Beside him perched Professor Shadow Night-Creep, supernatural summoning from the moon. The familiar of devils, advisor to angels, companion of haunts and Fae, consultant to witches, warlocks and all folk enamored of arcane secrets.

Together they stared out over the land of St. Martia. Not from any great height. For the hills marking the northern border of Plutarch did not descend again. They continued as a bare and rocky tableland, far less green than Demetia or Plutarch.

The two watched the Society of St. Benefact marched away, guards upon all sides.

"So much trouble to get them this far," said the cat. "I feared they'd wander Plutarch till they joined the local ghosts."

"What shall happen to our brave band in the land of the Saint of Worthy Battle?" wondered Michael.

"No telling. Martia is a strange place, a strange person. More primitive than Demetia. More rule-bound than Plutarch, more idealist than Hephestia."

"All their lives the folk of Martia train to fight," mused Michael. "And yet to no purpose but decorate one another with scars. Never any grand march of conquest to justify the bother."

"Fortunate for its neighbors."

"True. Though to live forever beside the dangerously mad, must incline one to dangerous madness."

"That can be said of any kingdom in the Land of Saints, and every last nation beyond the sea."

"What? That their neighbors are mad?"

"No, that they are mad themselves. And so gaze upon their neighbors as a man holding a bloody knife might stare into a mirror."

Cat and ghost pondered this striking image in silence, gazing upon the high and stony land of St. Martia.

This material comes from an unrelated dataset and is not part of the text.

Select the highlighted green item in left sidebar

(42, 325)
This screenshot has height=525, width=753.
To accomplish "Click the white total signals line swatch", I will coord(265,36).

The Society of St. Benefact marched along a dusty path that never quite became proper road. Before and behind, to left and right, walked soldiers of Martia.

These soldiers made indifferent guards. They looked content, so long as the Benefactors kept to the same pace. The Martia soldiery sang as they walked, nonsense words not meant to keep common step, but a common humor.

One, two, three, four,

Why Infernum go to war?

Stone, blood, storm, flood,

Drown us all in fire and blood.

Five, six, seven, eight,

Who did Martia copulate?

Sword, spear, bow and shield,

Legs up high to say you yield.

Jewel whispered to Cedric. "Are we prisoners?"

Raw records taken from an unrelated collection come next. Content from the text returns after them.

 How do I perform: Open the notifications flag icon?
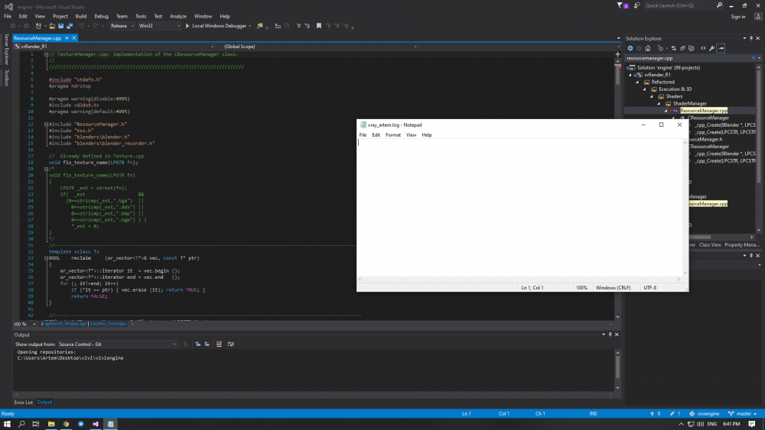(619, 5)
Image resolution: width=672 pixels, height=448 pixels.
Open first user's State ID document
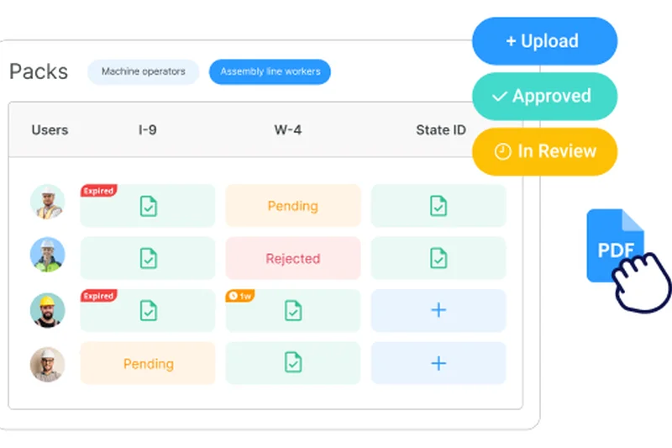click(438, 206)
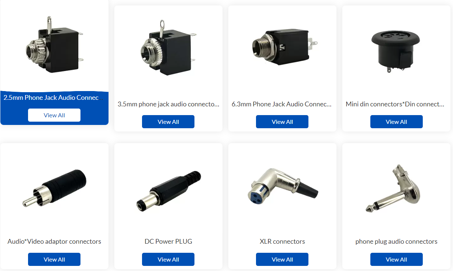View all 6.3mm Phone Jack Audio Connectors
453x271 pixels.
tap(282, 122)
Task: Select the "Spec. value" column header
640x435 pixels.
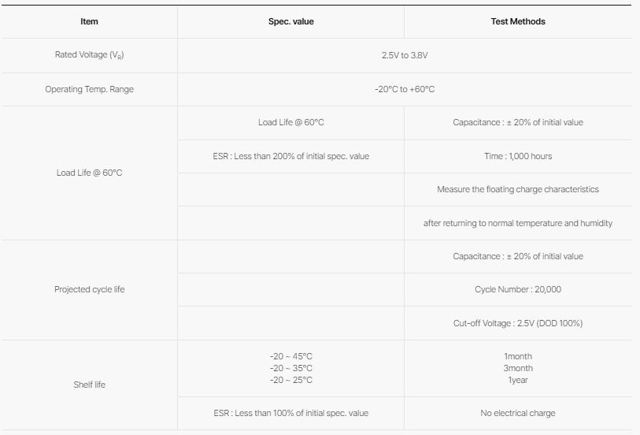Action: [x=290, y=21]
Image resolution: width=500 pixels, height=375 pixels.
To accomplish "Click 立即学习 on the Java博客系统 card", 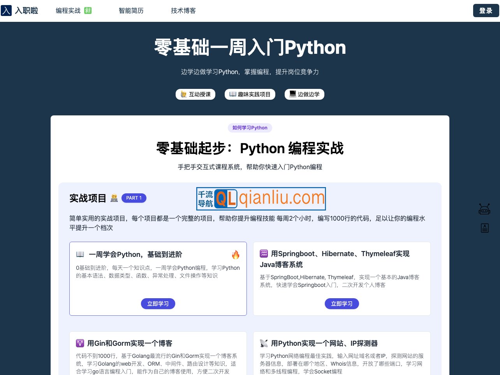I will coord(342,304).
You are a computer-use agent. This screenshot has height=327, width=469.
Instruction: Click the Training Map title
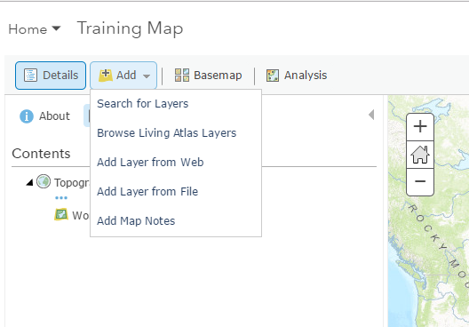click(130, 28)
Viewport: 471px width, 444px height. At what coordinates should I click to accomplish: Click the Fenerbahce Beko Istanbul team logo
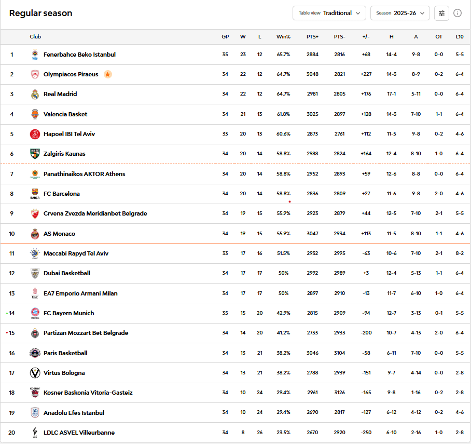coord(35,55)
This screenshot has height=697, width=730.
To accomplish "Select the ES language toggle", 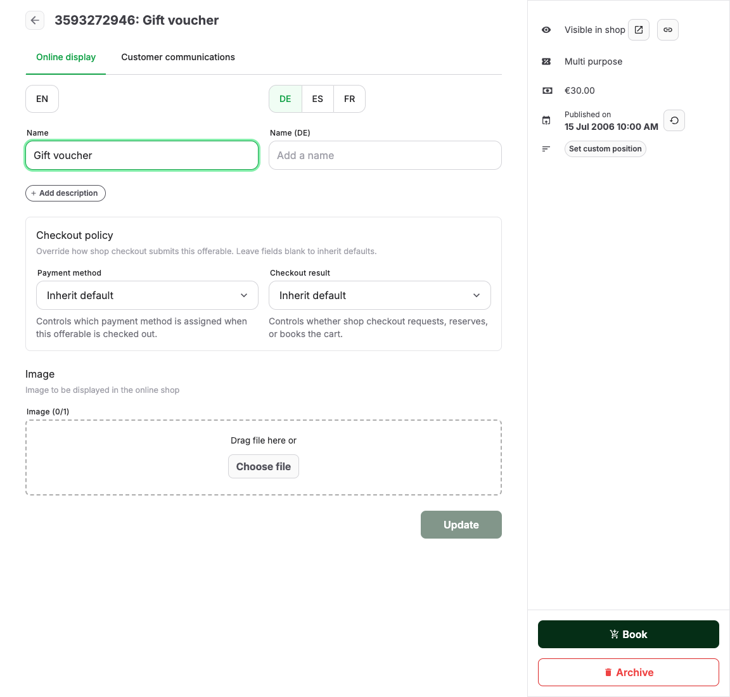I will tap(317, 99).

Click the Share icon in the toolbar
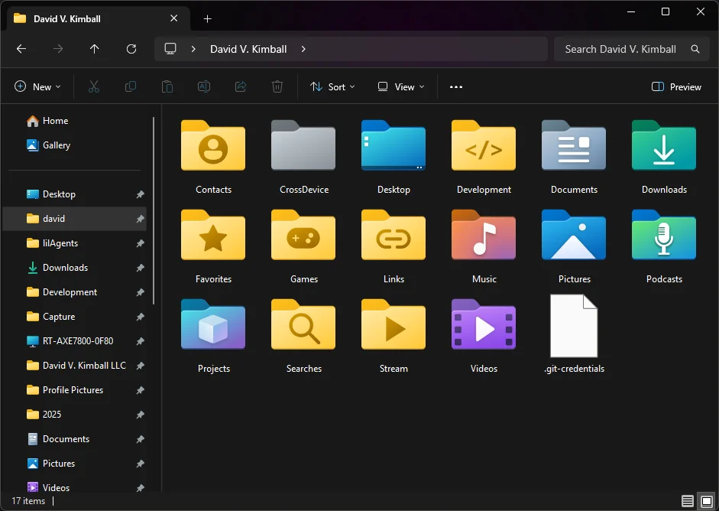click(x=240, y=86)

"No," said the man carrying short spear of authority. Hypo, as he'd named himself.

"Yes," growled Val.

"We didn't confiscate your weapons," pointed out Hypo.

"Because you hope we will fight you," sighed Cedric.

"You actually think we hope you to lift your staff and burn us with Demetia's flames? While that Silenian fires arrows fast as pigs fart, and our glorious Kurgus goes into a battle rage that rips half the patrol to scraps so small a cat wouldn't need to chew first?"